* Task objective *
Repeat exactly the lines from the start of the material below up to and including the "[Display slide 3 through 3] (30, 1226)" line.

########################################

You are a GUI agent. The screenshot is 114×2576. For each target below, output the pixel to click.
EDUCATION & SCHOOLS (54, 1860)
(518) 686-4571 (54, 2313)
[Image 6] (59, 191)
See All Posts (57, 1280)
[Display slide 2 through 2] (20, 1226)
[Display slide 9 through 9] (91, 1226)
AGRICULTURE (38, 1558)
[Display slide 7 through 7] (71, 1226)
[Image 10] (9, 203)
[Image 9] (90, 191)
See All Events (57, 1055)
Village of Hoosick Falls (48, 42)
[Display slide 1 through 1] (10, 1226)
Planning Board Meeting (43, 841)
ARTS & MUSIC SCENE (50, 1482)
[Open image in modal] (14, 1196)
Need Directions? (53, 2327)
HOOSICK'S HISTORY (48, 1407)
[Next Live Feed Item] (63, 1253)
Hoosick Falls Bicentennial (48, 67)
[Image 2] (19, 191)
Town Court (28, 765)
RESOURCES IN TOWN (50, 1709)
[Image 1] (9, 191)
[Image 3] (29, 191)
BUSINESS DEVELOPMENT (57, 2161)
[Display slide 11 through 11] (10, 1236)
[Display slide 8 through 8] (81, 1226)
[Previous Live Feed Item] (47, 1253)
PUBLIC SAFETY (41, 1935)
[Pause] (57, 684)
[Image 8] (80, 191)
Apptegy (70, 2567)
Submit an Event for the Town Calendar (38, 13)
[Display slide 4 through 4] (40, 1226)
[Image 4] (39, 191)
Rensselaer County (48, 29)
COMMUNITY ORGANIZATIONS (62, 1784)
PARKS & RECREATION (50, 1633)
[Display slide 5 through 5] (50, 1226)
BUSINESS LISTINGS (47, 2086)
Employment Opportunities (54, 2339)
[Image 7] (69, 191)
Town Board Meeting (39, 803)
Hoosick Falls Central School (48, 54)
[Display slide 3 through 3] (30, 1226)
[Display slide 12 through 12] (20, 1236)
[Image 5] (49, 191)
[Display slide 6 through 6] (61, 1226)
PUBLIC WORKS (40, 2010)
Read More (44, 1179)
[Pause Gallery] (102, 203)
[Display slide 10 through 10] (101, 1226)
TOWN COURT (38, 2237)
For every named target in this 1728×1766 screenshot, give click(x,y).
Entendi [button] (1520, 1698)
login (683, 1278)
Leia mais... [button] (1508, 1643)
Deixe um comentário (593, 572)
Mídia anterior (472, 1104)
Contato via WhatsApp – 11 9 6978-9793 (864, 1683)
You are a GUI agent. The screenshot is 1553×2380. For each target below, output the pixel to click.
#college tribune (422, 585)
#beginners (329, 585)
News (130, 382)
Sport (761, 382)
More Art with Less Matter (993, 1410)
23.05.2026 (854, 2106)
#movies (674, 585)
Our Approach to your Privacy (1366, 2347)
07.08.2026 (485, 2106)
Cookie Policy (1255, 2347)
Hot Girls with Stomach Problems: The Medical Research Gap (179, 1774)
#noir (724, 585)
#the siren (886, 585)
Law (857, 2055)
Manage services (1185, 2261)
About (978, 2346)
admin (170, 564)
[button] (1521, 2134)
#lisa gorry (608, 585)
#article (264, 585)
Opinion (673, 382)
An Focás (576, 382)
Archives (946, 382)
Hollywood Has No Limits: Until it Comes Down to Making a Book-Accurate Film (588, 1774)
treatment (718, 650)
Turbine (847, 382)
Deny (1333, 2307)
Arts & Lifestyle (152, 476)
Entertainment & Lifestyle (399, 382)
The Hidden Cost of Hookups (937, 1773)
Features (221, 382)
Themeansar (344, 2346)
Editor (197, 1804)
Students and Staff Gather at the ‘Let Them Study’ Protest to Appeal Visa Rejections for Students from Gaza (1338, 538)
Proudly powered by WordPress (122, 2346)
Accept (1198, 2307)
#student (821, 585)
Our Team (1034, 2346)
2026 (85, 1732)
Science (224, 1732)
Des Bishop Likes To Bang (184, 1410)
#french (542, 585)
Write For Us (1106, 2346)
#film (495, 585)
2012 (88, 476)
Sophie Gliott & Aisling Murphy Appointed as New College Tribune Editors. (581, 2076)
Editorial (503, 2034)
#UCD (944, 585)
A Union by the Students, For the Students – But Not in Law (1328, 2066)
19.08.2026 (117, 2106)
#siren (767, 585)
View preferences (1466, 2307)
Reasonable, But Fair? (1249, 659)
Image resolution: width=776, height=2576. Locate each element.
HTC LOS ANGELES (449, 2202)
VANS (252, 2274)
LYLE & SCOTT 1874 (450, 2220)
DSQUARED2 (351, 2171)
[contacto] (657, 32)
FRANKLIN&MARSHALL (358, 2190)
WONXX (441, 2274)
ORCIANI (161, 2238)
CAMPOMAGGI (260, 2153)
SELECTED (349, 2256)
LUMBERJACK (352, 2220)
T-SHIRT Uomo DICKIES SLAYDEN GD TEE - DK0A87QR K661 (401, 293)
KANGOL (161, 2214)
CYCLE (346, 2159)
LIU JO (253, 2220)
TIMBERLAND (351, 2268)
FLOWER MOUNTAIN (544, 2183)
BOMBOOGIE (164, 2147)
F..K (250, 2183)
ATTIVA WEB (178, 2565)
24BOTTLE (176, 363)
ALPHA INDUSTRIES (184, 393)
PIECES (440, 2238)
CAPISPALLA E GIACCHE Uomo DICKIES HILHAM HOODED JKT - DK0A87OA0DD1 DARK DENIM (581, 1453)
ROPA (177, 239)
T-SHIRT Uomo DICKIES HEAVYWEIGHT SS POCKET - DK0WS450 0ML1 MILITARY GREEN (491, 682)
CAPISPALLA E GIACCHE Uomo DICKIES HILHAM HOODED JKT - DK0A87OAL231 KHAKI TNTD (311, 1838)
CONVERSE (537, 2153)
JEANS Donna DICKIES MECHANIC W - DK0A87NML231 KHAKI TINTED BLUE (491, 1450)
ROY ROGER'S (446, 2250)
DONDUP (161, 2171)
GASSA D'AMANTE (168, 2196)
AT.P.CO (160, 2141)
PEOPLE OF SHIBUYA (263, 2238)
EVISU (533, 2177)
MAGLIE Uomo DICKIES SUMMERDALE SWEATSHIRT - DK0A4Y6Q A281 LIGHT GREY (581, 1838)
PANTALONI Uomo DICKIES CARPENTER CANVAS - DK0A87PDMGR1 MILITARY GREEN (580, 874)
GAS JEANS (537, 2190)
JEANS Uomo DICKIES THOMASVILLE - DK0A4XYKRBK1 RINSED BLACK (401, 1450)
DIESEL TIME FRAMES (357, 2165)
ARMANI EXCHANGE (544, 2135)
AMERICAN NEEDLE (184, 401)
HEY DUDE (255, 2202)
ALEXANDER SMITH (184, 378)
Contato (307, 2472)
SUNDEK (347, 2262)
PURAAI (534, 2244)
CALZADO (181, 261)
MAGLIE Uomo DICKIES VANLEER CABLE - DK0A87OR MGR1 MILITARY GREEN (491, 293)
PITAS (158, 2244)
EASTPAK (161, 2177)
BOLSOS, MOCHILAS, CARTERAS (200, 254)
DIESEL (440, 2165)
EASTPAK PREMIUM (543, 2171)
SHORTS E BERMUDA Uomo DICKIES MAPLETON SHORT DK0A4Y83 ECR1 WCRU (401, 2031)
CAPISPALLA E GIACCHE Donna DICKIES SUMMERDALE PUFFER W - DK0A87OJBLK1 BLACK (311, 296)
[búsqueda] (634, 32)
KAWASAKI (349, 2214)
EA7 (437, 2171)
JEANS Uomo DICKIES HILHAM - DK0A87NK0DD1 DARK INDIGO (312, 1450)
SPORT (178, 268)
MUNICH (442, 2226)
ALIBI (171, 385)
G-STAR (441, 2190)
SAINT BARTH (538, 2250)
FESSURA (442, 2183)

########################################

* Response *
You are a GUI agent. The screenshot is 114×2576. For each target below, output the pixel to click.
EDUCATION & SCHOOLS (54, 1860)
(518) 686-4571 (54, 2313)
[Image 6] (59, 191)
See All Posts (57, 1280)
[Display slide 2 through 2] (20, 1226)
[Display slide 9 through 9] (91, 1226)
AGRICULTURE (38, 1558)
[Display slide 7 through 7] (71, 1226)
[Image 10] (9, 203)
[Image 9] (90, 191)
See All Events (57, 1055)
Village of Hoosick Falls (48, 42)
[Display slide 1 through 1] (10, 1226)
Planning Board Meeting (43, 841)
ARTS & MUSIC SCENE (50, 1482)
[Open image in modal] (14, 1196)
Need Directions? (53, 2327)
HOOSICK'S HISTORY (48, 1407)
[Next Live Feed Item] (63, 1253)
Hoosick Falls Bicentennial (48, 67)
[Image 2] (19, 191)
Town Court (28, 765)
RESOURCES IN TOWN (50, 1709)
[Image 1] (9, 191)
[Image 3] (29, 191)
BUSINESS DEVELOPMENT (57, 2161)
[Display slide 11 through 11] (10, 1236)
[Display slide 8 through 8] (81, 1226)
[Previous Live Feed Item] (47, 1253)
PUBLIC SAFETY (41, 1935)
[Pause] (57, 684)
[Image 8] (80, 191)
Apptegy (70, 2567)
Submit an Event for the Town Calendar (38, 13)
[Display slide 4 through 4] (40, 1226)
[Image 4] (39, 191)
Rensselaer County (48, 29)
COMMUNITY ORGANIZATIONS (62, 1784)
PARKS & RECREATION (50, 1633)
[Display slide 5 through 5] (50, 1226)
BUSINESS LISTINGS (47, 2086)
Employment Opportunities (54, 2339)
[Image 7] (69, 191)
Town Board Meeting (39, 803)
Hoosick Falls Central School (48, 54)
[Display slide 3 through 3] (30, 1226)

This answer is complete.